Dried persimmons from Sado Island made me think of.

Sea gulls over water surface.

Here’s a joke. Don’t feel offended.
A Turk
goes to see a doctor.
He tells him:
“When I touch my body with my finger, it hurts.
When I touch my head, it hurts,
my legs, it hurts,
my belly, my hand, it hurts.”
The doctor examines him then tells him:
“Your body’s fine
but your finger’s broken!”

    – Abbas Kiarostami, Taste of Cherry (1997)

Sea gulls over dark water surface.

I decided December will be a movie month. I’m gonna watch as many Kiarostami films. Maybe not all though, save some for later, ‘cause no more coming from the maestro.

Photos are from my trip to Sado, early August 2003. Shot, with a single use camera I got in a hurry at a kiosk somewhere, from the last ferry boat of the day, my way back to Tokyo. On the isle time passed like a deep sea current, with the kind of depth that does not weigh. I watched for a long time the fading silhouettes, its picturesque rocks and the dark sea widening between us.

Yesterday I closed my eyes and consumed a semi dried persimmon from the island. Sugar in the fruit spoke to me in Sado, and the characters I met there came to life again: silver-scaled sushi fishes in clear teal sea that gets cold at 3pm sharp, a crane with black and red design who had to nearly brush this tourist’s windshield, a coffee at the goldmine that came with a surprise gold flake floating.
Then I thought of the film, words between a man and his third passenger, the depth that doesn’t bind. And the director who passed last July, the way he used time as his medium, and the subtext that does not force meaning.

(The persimmon in question is sold under the name “Anpo”. Melty on the inside, look for the ones from the island.)

Creative Process, November 2016.

A flower petal drawing in progress.

November 13, 2016. While bed-ridden with a common cold, made a decision to drastically cut down my use of mobile devices and a magic called wifi. After all, my eyes are LED sensitive and the whole thing of me is now recoiling from EMF signals. Days of feeling slick and current streaming anywhere is over. Hard to part, surely will miss.

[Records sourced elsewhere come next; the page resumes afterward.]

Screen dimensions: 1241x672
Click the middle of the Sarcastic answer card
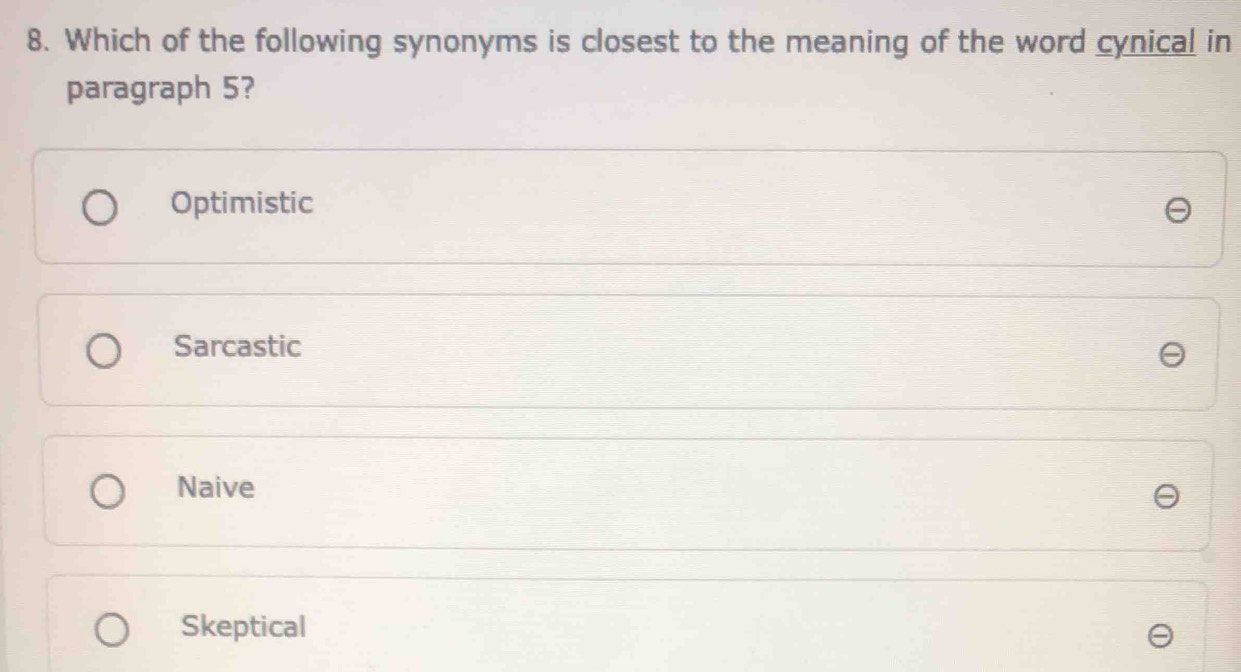(x=630, y=351)
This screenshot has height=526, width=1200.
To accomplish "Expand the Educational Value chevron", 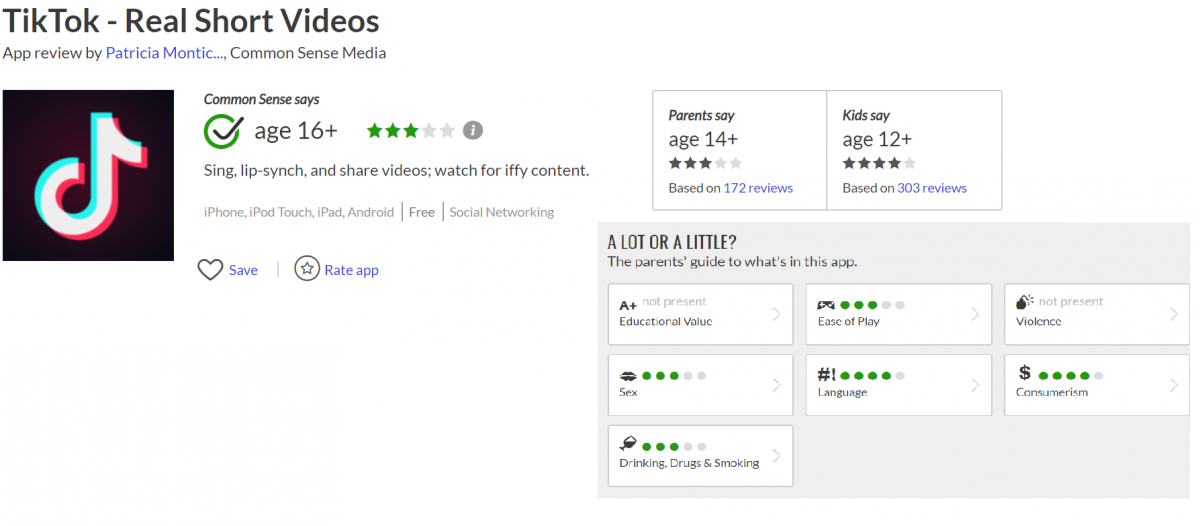I will (x=777, y=314).
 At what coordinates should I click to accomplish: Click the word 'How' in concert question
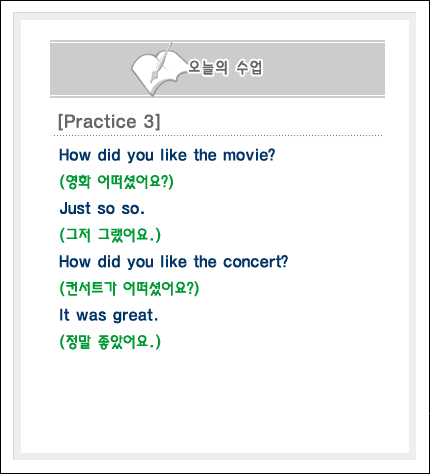point(75,262)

November 14, 2016. Super Moon Monday. A router in hand, called my provider, show me where the switch is, I gotta turn this necessary evil off. The support man was also lightly a comic, was so with zero malice and I noticed, after the call, my eyes were already hurting less*.

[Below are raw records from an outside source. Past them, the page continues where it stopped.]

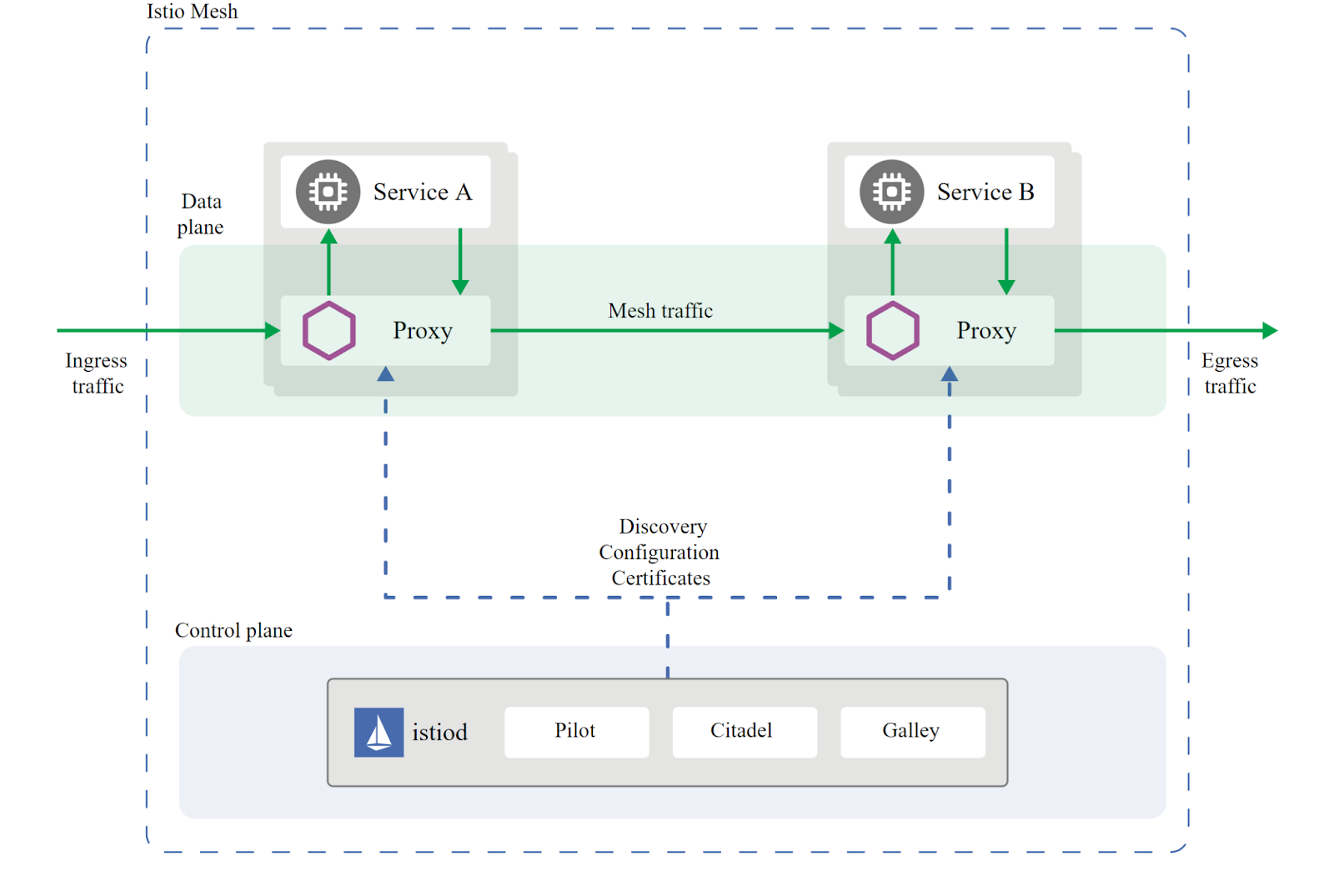Click the Service B label text
This screenshot has width=1334, height=896.
point(985,193)
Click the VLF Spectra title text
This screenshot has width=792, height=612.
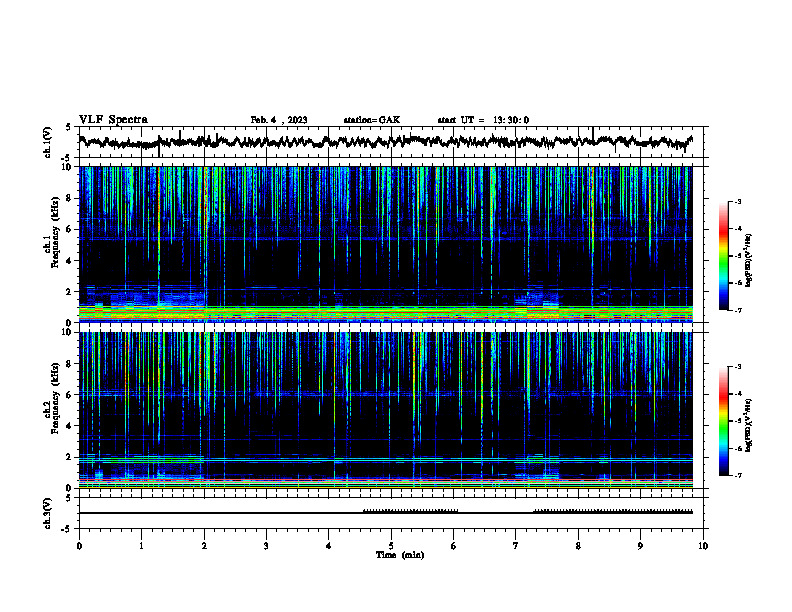(113, 120)
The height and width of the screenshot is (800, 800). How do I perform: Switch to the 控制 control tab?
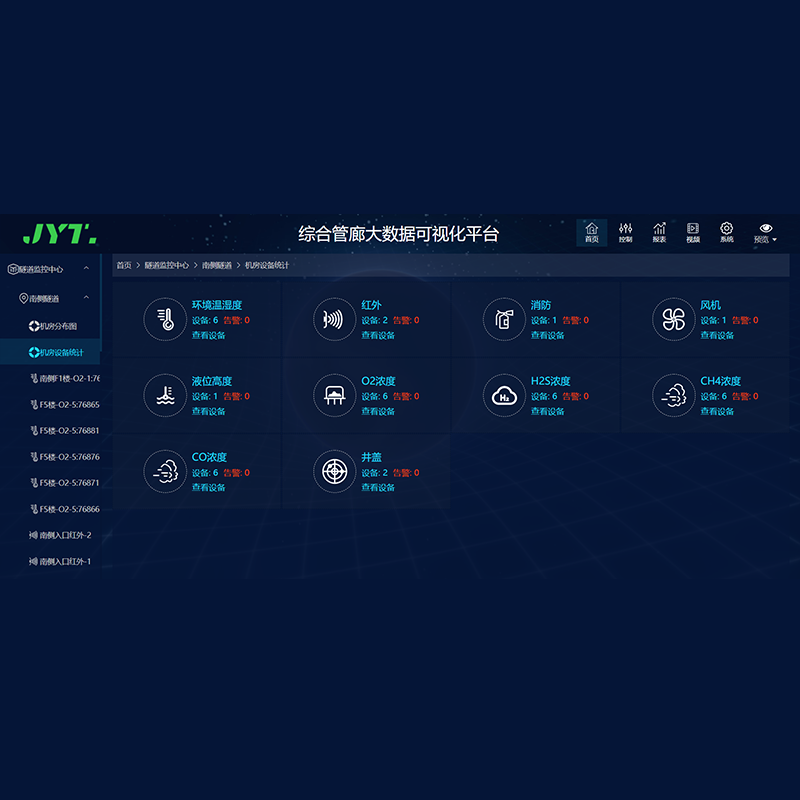625,232
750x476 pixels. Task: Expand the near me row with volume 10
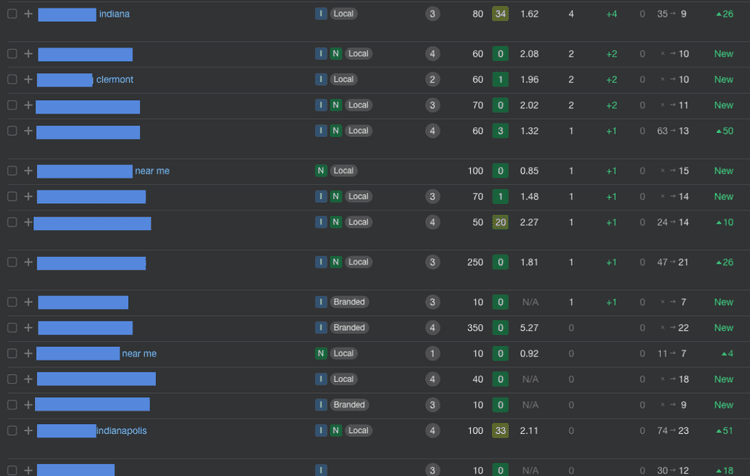28,354
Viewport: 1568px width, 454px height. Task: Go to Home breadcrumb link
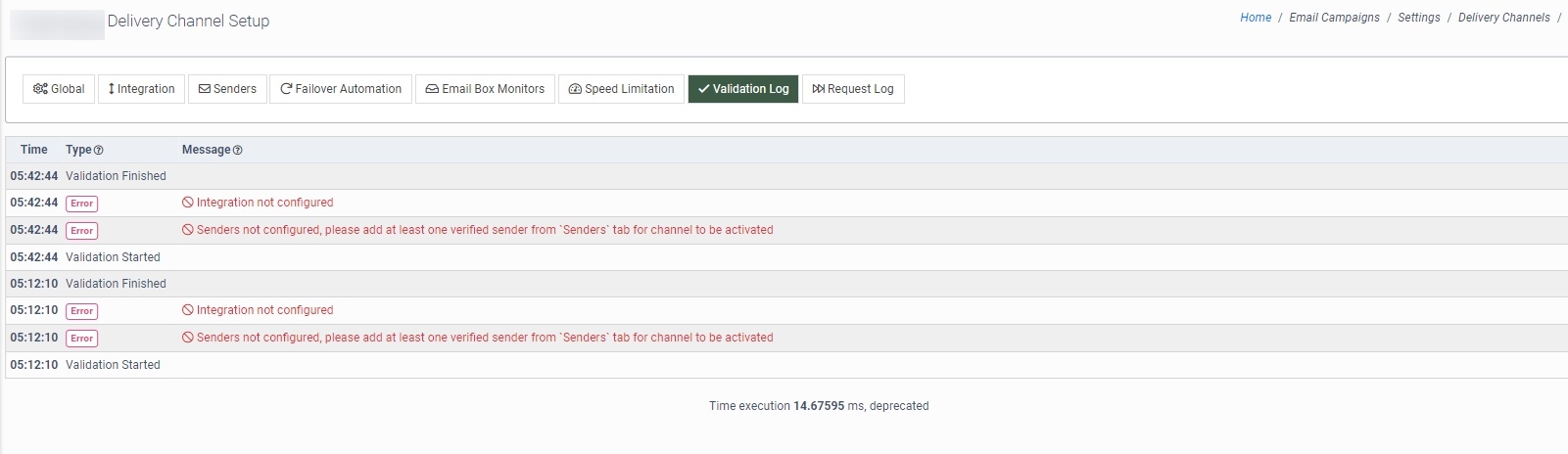coord(1256,18)
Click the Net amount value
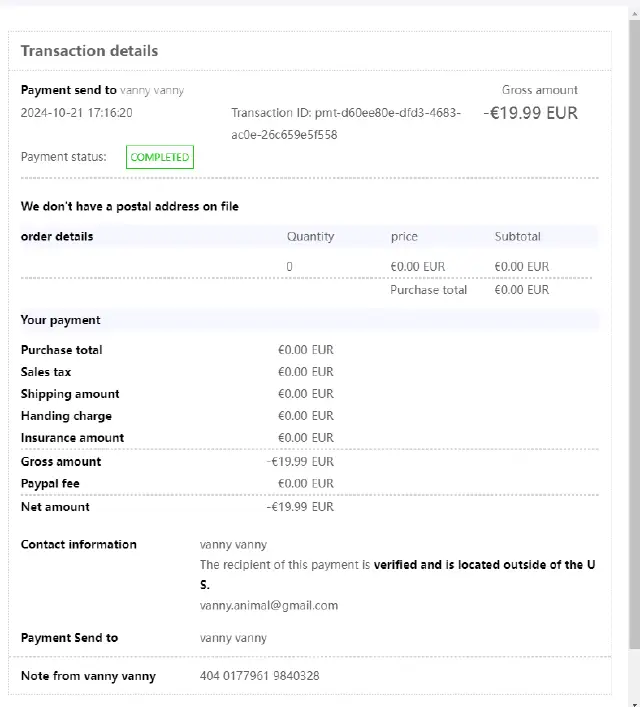This screenshot has width=640, height=707. (301, 507)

November 15, 2016. Woke up fairly fine after four days in futon. Maybe it was my mobile no longer zapping my zzz, or the highly anticipated Moon sending me its ‘super’ through streaks of dark clouds. Either way, it was the kind of night the only thing missing was wolf howls in the distance.

Art works in studio.

The photos are of a dyed silk dress series called “Spider Lily Red”, the 1st (top) and the 2nd piece, both in the making. I harbor an ambition to finish the first dress and open my web shop before 2016 is over, which may come to pass now that my smarty phone is nearly just a telephone.

Time seems to fly faster when I halve my attention. A hint astringent persimmons on the side of wild wolves’ grace alive in digital. Things that precious can get thinned down if consumed half-hearted. Was that an excitement of the world flooding through a device in my palm, or did I begin to let a gadget babysit my existential loneliness. In any case I think I downplayed to myself the physical, attentional, and emotional discomfort. Yes, emotional. It gets kinda hollow when I’m not really there.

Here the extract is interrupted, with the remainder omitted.